India Today December 7, 2020 cover, Best States of India.
An RBI report released on October 26 calls this surge in expenditure and collapse in revenue a ‘scissor effect’. States that presented their budgets before the Covid-19 outbreak, the RBI report says, projected their fiscal deficit at 2.4 per cent of GSDP. The average for budgets presented post-lockdown is 4.6 per cent, beyond the 4 per cent baseline. This presages a serious financial crisis in the states. They are projected to spend more on education, water supply and sanitation, rural and urban development, and curtail expenditure on energy and transport.
As India battles the virus, its states will take the lead in the country’s post-pandemic recovery. This will be the true test of competitive federalism. States will have to outdo each other in economic development and social welfare.
For nearly two decades, the India Today SOTS study has served as a report card on the performance of India’s states. Over the years, it has evolved in scope and methodology and become the most comprehensive and credible benchmark for assessing the socio-economic standing of a state.
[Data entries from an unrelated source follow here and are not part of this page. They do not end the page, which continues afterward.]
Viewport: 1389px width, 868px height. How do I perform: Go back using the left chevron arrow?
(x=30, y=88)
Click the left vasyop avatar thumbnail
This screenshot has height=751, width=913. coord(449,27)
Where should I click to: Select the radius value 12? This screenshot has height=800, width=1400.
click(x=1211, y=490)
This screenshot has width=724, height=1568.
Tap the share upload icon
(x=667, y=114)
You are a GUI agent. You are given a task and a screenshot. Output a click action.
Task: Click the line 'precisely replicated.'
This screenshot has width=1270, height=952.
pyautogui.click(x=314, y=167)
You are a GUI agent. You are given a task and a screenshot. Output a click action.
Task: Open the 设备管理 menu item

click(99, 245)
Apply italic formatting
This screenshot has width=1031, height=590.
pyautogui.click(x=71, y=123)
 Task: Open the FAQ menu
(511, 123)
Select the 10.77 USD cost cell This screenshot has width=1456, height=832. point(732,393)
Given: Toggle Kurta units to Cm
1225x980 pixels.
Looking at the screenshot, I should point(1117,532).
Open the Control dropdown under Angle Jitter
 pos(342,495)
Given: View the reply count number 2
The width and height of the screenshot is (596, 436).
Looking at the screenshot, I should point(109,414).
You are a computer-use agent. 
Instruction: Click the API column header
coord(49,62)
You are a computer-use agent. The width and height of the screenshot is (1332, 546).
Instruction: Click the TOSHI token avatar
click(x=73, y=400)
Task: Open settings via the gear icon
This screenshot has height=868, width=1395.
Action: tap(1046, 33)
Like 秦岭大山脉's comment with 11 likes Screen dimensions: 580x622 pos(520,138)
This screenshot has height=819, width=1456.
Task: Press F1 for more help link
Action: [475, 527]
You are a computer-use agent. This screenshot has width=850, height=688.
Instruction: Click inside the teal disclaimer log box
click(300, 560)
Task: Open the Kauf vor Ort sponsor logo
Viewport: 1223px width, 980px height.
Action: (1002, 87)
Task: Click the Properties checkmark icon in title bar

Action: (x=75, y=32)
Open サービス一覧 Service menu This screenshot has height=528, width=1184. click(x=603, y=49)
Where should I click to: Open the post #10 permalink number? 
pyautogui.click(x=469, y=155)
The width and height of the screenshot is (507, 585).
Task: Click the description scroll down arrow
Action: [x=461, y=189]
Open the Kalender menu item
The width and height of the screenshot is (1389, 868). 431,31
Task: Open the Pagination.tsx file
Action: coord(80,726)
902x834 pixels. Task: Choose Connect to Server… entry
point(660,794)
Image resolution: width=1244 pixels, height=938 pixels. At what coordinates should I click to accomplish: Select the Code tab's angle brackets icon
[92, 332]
This being a pandemic year, the annual India Today-MDRA SOTS study assumes added significance, to help policymakers and stakeholders identify the potential and the pitfalls of every state.
Three years after we changed the parameters of our study to make it more inclusive, there have been a few interesting trends. Tamil Nadu has emerged as the best-performing state among the big states for three consecutive years, while Assam has retained that honour in the most improved category. In the small states, too, Goa has been the best performing state overall for three years in a row.
This year, our newly introduced category, ‘leader in the fight against Covid-19’, takes note of the fact that states are on the front line against the pandemic. This one-time ranking assesses their performance and preparedness in combating the spread of the virus and reducing fatalities. We evaluated their tests per million, positivity rate, recovery rate, mortality rate, population density, total available isolation beds, hospitals for Covid-19 patients relative to population and contribution to their disaster management fund. As we navigate these troubled times, India Today SOTS study aims to be the beacon and platform for recording the fascinating growth story of India’s states. For, the country can prosper only when its states prosper, and each one pulls its weight.